2025-05-11 08:58:00,607 latency_env.delayed_mdp:training_loop(baseline-sac-noisy-humanoid):1223 [DEBUG]: All trajectory lengths: [100.0, 92.0, 148.0, 116.0, 88.0, 154.0, 101.0, 95.0, 150.0, 111.0]
2025-05-11 08:58:00,620 latency_env.delayed_mdp:training_loop(baseline-sac-noisy-humanoid):1199 [INFO]: Iteration 75/100 (estimated time remaining: 1 hour, 55 minutes, 8 seconds)
2025-05-11 09:02:28,380 latency_env.delayed_mdp:training_loop(baseline-sac-noisy-humanoid):1214 [DEBUG]: Evaluating for latency MM1Queue_a033_s075...

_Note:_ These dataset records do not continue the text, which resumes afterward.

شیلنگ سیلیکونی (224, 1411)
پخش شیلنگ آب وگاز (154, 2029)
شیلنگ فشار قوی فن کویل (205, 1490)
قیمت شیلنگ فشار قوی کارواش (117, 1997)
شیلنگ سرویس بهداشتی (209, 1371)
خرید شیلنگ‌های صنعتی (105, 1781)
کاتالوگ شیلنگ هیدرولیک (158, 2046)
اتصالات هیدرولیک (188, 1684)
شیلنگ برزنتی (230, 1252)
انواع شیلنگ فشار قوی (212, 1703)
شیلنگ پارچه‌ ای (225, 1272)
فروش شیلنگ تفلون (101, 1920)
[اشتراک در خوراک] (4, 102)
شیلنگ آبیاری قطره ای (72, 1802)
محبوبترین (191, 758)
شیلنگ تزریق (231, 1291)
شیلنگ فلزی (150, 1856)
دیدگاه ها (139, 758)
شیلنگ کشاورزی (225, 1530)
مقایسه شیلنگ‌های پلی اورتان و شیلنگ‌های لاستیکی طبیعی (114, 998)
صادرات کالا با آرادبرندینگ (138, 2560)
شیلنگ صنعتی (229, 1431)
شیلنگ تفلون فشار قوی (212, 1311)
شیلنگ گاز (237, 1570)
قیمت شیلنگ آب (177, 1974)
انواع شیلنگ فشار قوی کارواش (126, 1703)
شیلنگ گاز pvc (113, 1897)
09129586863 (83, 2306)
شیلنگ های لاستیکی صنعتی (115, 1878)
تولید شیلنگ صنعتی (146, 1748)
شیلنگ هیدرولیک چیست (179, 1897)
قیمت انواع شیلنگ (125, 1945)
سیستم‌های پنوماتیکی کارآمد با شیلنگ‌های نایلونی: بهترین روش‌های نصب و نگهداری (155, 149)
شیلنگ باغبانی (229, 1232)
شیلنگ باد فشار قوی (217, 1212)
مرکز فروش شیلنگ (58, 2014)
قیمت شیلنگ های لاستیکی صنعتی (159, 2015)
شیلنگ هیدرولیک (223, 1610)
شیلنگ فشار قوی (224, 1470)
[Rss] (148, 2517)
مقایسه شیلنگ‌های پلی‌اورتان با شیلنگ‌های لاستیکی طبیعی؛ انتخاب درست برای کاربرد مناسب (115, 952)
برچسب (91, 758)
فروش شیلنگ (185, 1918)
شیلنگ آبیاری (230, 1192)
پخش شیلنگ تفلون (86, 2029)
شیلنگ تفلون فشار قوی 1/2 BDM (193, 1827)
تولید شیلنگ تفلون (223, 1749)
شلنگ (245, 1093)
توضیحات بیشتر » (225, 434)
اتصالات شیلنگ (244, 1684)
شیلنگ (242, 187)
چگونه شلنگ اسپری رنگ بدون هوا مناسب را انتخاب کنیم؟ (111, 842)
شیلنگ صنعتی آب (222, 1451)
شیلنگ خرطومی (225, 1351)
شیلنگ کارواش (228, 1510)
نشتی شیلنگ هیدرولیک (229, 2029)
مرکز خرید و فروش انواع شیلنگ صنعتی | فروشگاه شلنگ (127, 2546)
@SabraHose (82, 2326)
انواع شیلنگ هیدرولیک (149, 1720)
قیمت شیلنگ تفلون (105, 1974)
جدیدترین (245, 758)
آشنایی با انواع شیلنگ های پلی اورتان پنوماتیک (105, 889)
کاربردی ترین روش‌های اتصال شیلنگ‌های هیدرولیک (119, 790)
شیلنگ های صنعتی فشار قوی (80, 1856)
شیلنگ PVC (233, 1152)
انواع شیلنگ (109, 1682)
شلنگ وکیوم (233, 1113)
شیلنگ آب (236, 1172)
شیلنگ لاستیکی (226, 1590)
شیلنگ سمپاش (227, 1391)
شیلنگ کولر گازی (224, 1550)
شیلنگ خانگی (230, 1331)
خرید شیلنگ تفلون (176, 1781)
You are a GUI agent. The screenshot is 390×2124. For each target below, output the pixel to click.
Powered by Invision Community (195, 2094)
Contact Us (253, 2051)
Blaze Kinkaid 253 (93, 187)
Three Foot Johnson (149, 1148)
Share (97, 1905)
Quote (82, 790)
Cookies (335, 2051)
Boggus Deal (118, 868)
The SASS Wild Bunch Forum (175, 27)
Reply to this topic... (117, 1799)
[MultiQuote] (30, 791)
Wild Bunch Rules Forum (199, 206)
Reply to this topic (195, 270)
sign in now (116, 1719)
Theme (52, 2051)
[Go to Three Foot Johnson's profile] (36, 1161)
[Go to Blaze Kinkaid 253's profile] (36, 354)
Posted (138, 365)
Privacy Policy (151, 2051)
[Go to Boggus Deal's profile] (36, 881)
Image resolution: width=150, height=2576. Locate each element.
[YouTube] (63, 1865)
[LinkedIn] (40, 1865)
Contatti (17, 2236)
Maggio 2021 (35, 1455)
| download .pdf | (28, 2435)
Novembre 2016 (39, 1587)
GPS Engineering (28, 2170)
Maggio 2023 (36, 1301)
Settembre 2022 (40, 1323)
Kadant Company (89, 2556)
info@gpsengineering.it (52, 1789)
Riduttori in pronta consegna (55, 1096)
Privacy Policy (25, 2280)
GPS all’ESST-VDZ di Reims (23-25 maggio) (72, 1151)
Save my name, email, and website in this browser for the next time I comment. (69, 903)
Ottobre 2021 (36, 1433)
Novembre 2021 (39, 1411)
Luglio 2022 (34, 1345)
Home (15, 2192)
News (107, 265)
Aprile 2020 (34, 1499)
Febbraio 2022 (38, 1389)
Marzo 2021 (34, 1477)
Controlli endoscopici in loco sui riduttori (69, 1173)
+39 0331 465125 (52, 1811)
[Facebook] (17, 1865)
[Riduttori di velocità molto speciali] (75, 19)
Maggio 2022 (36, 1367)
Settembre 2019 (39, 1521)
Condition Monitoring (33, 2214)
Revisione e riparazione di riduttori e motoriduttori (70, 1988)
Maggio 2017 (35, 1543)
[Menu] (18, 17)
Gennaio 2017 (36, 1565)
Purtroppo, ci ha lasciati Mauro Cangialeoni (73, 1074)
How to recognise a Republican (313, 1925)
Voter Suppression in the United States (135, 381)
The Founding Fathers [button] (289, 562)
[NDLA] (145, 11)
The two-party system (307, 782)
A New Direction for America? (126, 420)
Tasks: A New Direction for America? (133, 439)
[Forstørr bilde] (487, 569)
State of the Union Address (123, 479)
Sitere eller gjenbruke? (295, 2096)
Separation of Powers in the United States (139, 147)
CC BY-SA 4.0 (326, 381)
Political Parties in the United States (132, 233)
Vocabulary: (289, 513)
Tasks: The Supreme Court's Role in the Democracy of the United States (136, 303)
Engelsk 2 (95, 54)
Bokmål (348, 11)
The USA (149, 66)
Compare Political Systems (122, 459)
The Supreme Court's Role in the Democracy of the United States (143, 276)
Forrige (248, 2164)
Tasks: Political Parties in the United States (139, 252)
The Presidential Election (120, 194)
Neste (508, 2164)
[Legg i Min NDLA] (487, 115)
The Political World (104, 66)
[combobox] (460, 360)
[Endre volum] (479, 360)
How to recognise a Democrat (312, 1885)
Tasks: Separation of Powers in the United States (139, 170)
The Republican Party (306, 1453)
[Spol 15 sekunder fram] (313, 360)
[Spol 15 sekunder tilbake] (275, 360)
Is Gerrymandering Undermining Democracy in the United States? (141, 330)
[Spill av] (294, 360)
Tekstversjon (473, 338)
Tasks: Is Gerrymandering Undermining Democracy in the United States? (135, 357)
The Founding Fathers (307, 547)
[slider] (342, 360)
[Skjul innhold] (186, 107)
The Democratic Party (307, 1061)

2025-05-11 09:02:31,609 latency_env.delayed_mdp:training_loop(baseline-sac-noisy-humanoid):1221 [DEBUG]: Total Reward: 671.09637 ± 153.544
2025-05-11 09:02:31,609 latency_env.delayed_mdp:training_loop(baseline-sac-noisy-humanoid):1222 [DEBUG]: All rewards: [535.1434, 939.3461, 548.55396, 546.55865, 941.7404, 699.0589, 600.0278, 494.7899, 738.96454, 666.7805]
2025-05-11 09:02:31,609 latency_env.delayed_mdp:training_loop(baseline-sac-noisy-humanoid):1223 [DEBUG]: All trajectory lengths: [97.0, 182.0, 100.0, 99.0, 181.0, 134.0, 110.0, 90.0, 140.0, 121.0]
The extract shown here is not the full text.